Мы были не такими бедными, как некоторые, хотя и беднее многих. В то время, еще не будучи избалована монастырским комфортом и не зная ничего о великолепии Авиньона, я думала, что мы богаты. У нас была кровать, но на ней – не пуховая перина, а тюфяк, набитый соломой, и у отца моего был плуг, но не было лошади. Как почти у всех в нашей деревушке, у нас был домишко с соломенной крышей и с одной-единственной комнатой, земляной пол которой был устлан соломой. В комнате был очаг, одна на всю семью кровать да обеденный стол. Дым выходил через два окошка, поэтому все вокруг было покрыто копотью. О существовании печных труб и даже о том, что я грязная, я узнала лишь тогда, когда попала в монастырь.

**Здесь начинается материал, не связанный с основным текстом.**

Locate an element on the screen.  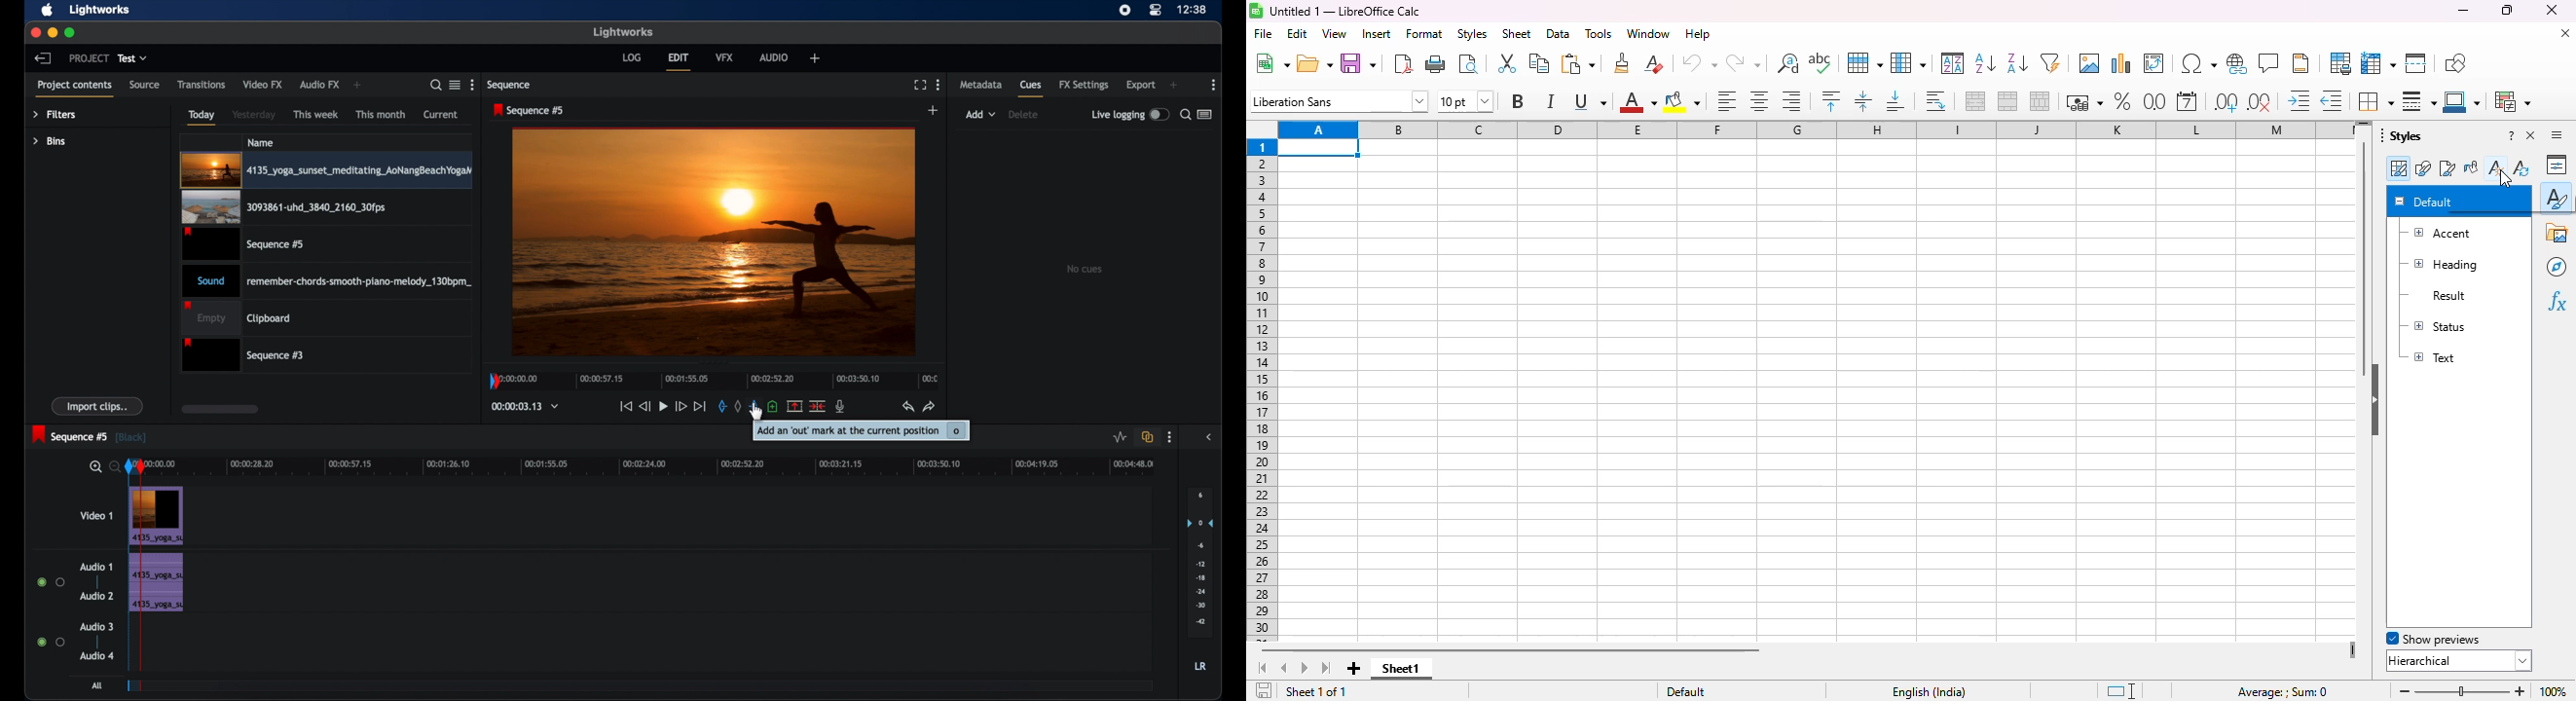
copy is located at coordinates (1540, 62).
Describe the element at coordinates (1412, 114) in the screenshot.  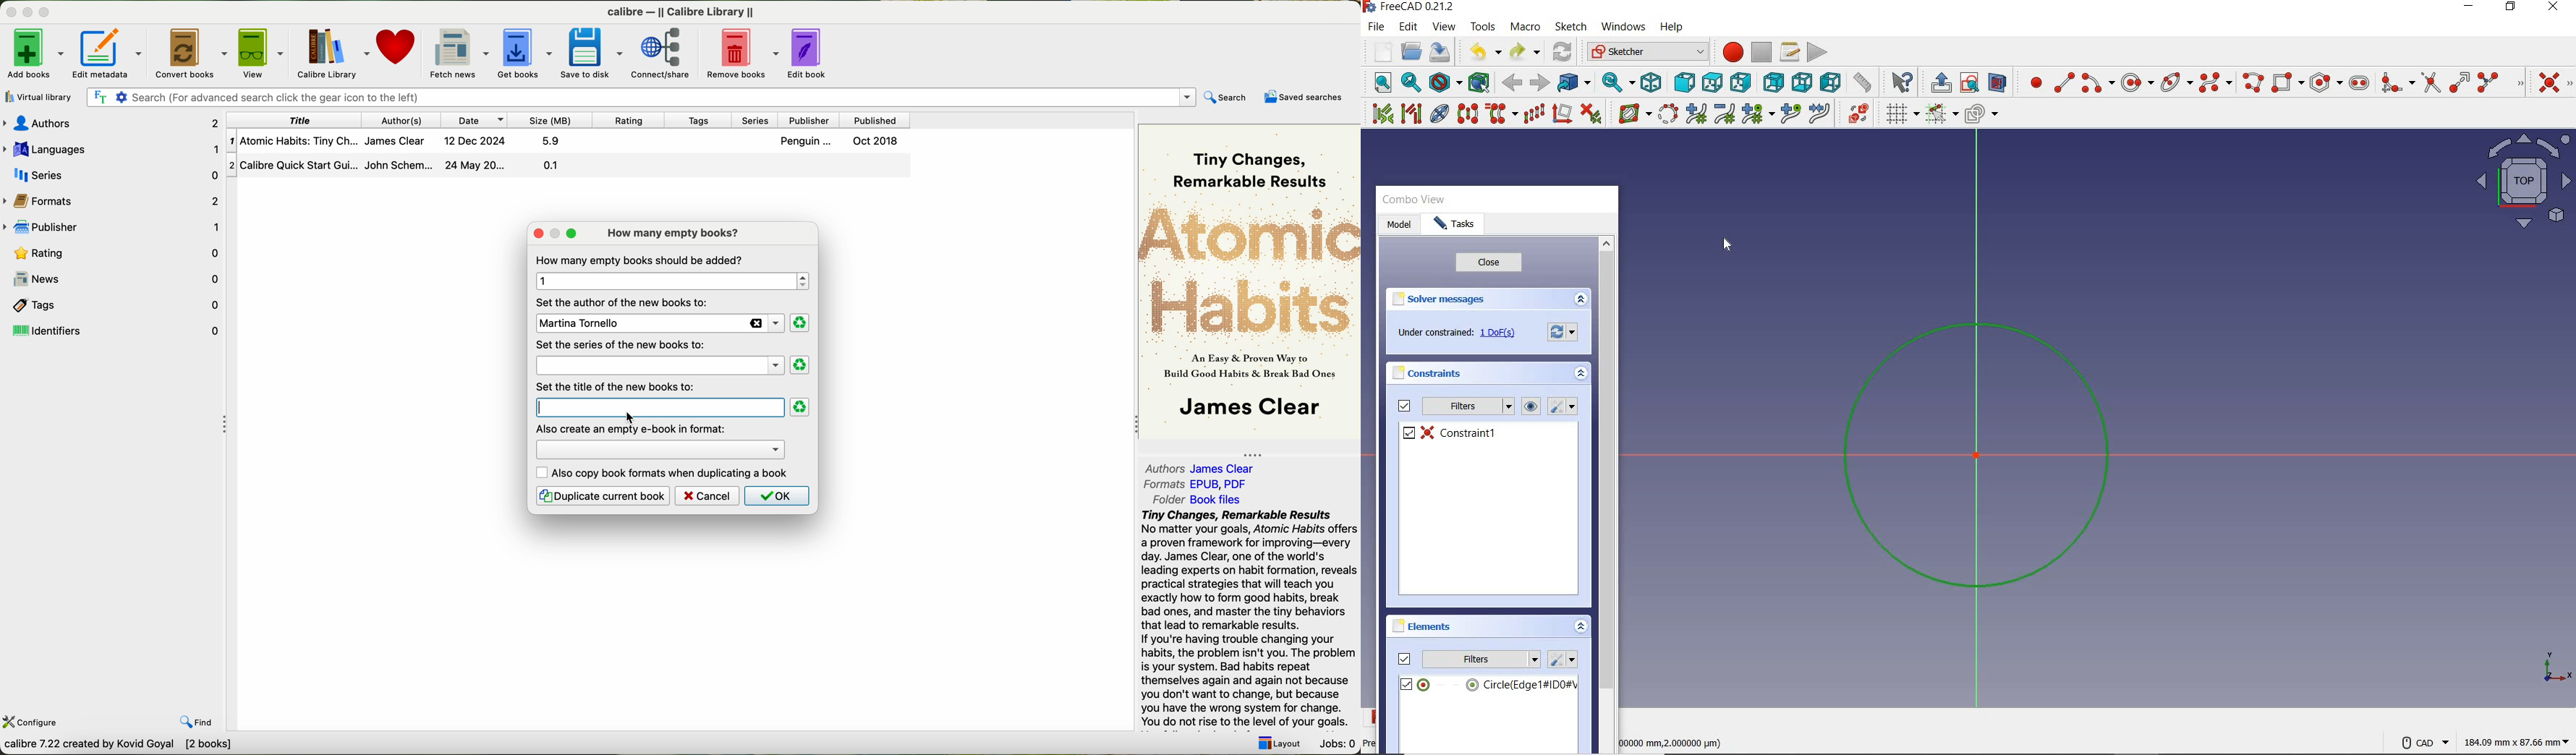
I see `select associated geometry` at that location.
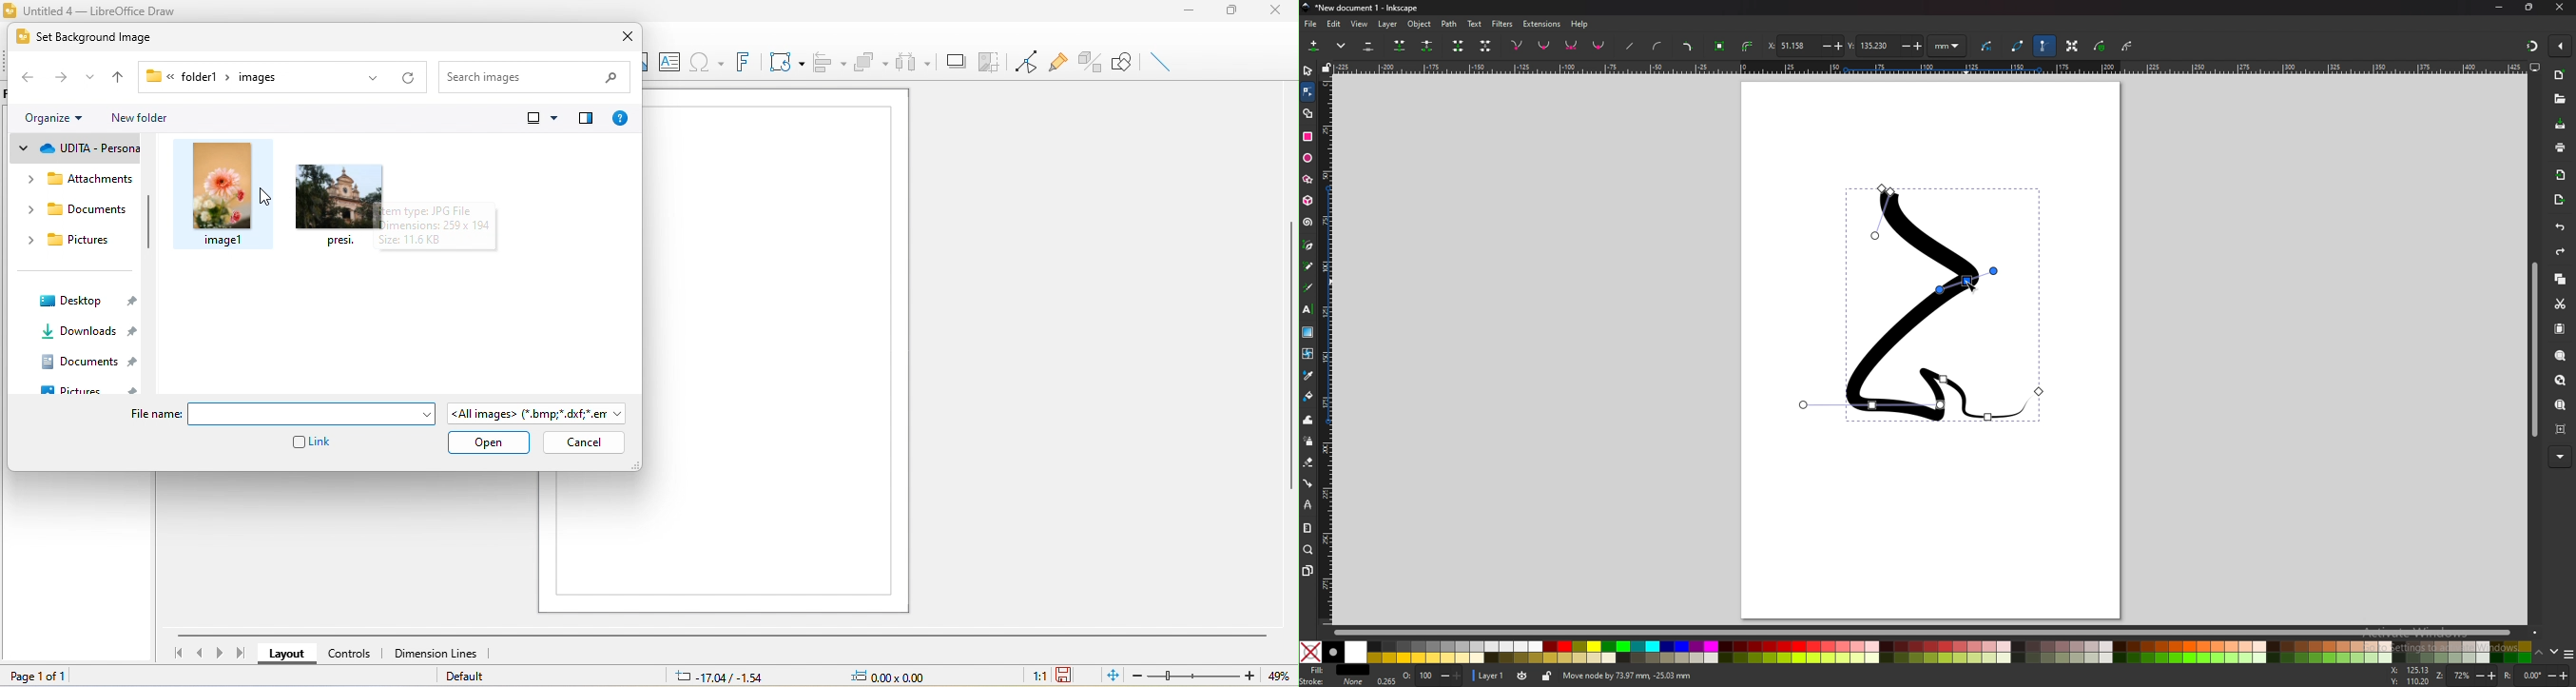  What do you see at coordinates (28, 79) in the screenshot?
I see `back` at bounding box center [28, 79].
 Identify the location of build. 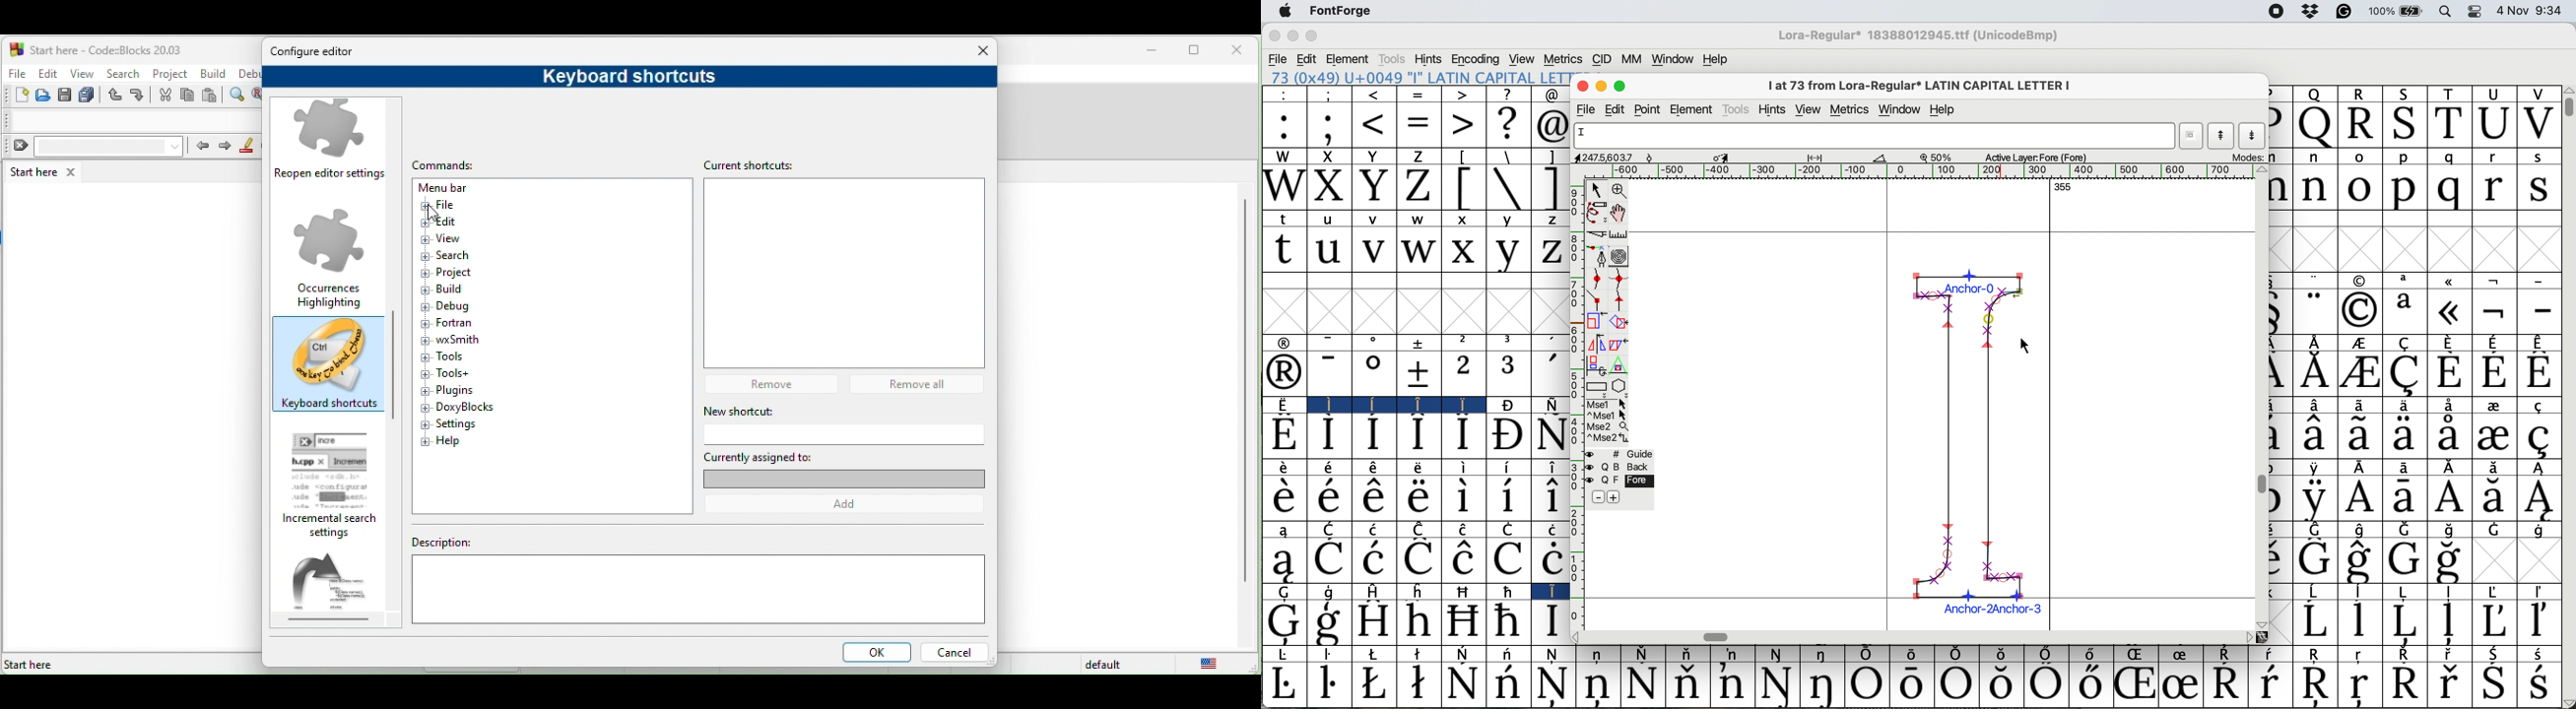
(450, 290).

Так вот, в этом самом домишке прямо у очага тужилась моя мать и вдруг так истошно закричала, что Анна Магдалена тут же вернулась к своим обязанностям. Катрин из Нарбонны – так звали мою мать, и была она тогда двадцатилетней матроной. Она сползла с родильного кресла и, став на четвереньки, рычала от боли, как зверь.

«Бедное дитя», – подумала бабушка.

Родовые схватки начались до срока, еще вчера, перед самым закатом, и теперь она была настолько измучена, настолько вне себя, что могла лишь выть, как дикое животное, и проклинать всех и вся, даже Бога и дитя, которое было в ней.